Getting started with data sources

The configuration method depends on the type of logs you're working with:

  1. AWS service logs

Logs from supported AWS services are automatically grouped by data source without any additional configuration. CloudWatch Logs recognizes these logs and applies the appropriate data source name and type based on the originating service.

Supported AWS services include Amazon VPC Flow Logs, AWS CloudTrail, AWS WAF Logs, AWS Lambda Logs and more. For a complete list, see Supported AWS services for data sources.

  1. Third-party logs

Third-party logs require CloudWatch Pipelines for data source categorization:

1) Configure a pipeline to ingest logs from supported third-party sources (Microsoft Office 365, Okta, CrowdStrike, Palo Alto Networks). 2) Specify the data source name and type in the pipeline configuration. 3) CloudWatch Logs automatically categorizes all logs processed by the pipeline.
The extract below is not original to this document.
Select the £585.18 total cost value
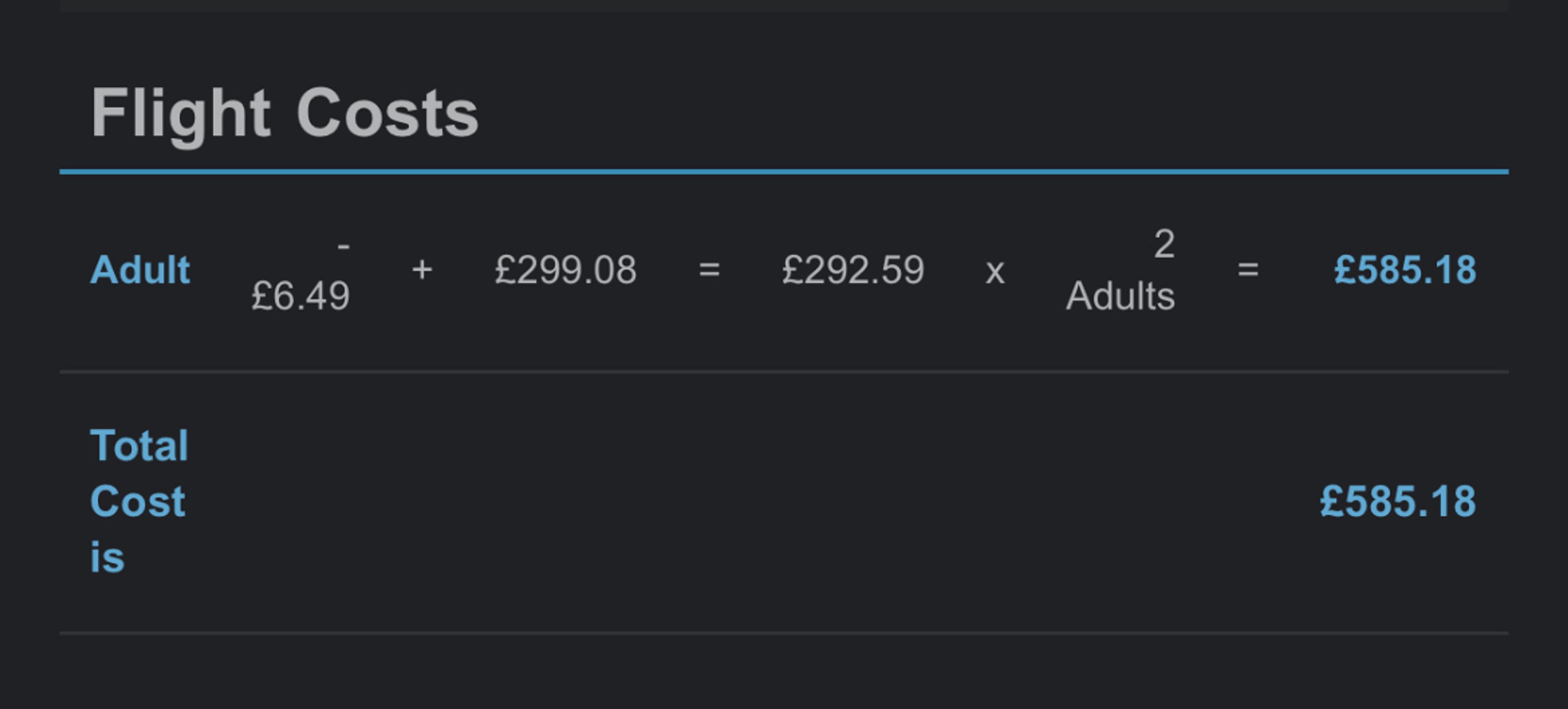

Pipelines can optionally transform third-party logs into Open Cybersecurity Schema Framework (OCSF) format. When OCSF transformation is enabled, the data source name and type are automatically determined based on the OCSF schema mapping.

  1. Application logs

For custom application logs, you can categorize them by data source using one of these methods:

Method 1: Log group tags

Add tags to your log groups:

  • Tag key: cw:datasource:name -> Specifies the data source name
  • Tag key: cw:datasource:type -> Specifies the data source type

Method 2: Pipeline configuration

Configure data source information through log processing pipelines when ingesting your application logs.

WARNING: Data source names cannot start with "aws" or "amazon" to avoid conflicts with AWS service logs.

Accessing data sources

1) Go to the CloudWatch Console. 2) In the navigation pane, under Logs, choose Log Management. 3) View your log data by log groups or data sources:

Tab Description
Log groups Shows granular search of your log data by specific log groups
Data sources Organize and manage similar logs together
Summary Provides a birds-eye view of your log data and a way to jump start on policies and features

From the Data sources tab, you can define and manage data sources:

  • Data Sources: CloudWatch Logs automatically consolidates your log data by data sources and types
  • Unmapped Log Data: To map data source for unmapped logs, define the data source information in the tag keys on your log groups

cw-logs-data-sources-overview

Using the AWS CLI

To list distinct data sources and types of logs in your account:

aws logs list-aggregate-log-group-summaries --group-by DATA_SOURCE_NAME_AND_TYPE

Once data source is defined, you will be able to create pipelines, associate them with S3 tables integration, define indexes or facets, and query them together using data source as the query scope.

Configure data sources

In this section, we will categorize custom application logs by mapping unmapped log data to a data source using log group tags.

Step-by-step instructions

1) Go to the CloudWatch Console. 2) In the navigation pane, under Logs, choose Log Management. 3) Select the Data sources tab, then choose Unmapped log data. 4) Locate and select the log group that contains name Microservices-Microservice-petlistadoptionpyecsloggroupXXXXXX 5) Under Actions, click Map data source and provide the values:

  • Data source name: petlistadoptionpyecsloggroup
  • Data source type: python

6) Confirm Map data source.

WARNING: The log group will continue to show up in the Unmapped data list until new data is ingested and processed.

7) Generate traffic to create new log data:

  • Navigate to the CloudFormation console
  • Locate the Microservices-Microservice stack and find the PetSiteUrl from Outputs tab
  • Open the PetSiteUrl in your browser
  • Perform a few operations in the Pet Adoptions application

8) Return to Log ManagementData Sources tab. 9) Verify that the log group now appears under Data sources with Category Custom:

cw-logs-data-sources-custom.png

WARNING: It may take a few minutes for the log group to appear in Data sources after mapping and ingesting new data.

Summary

In this module, you learned how CloudWatch data sources organize and categorize logs based on their origin. You explored how to enable resource discovery, access data sources through the Log Management console, and configure custom application logs by mapping unmapped log data using log group tags.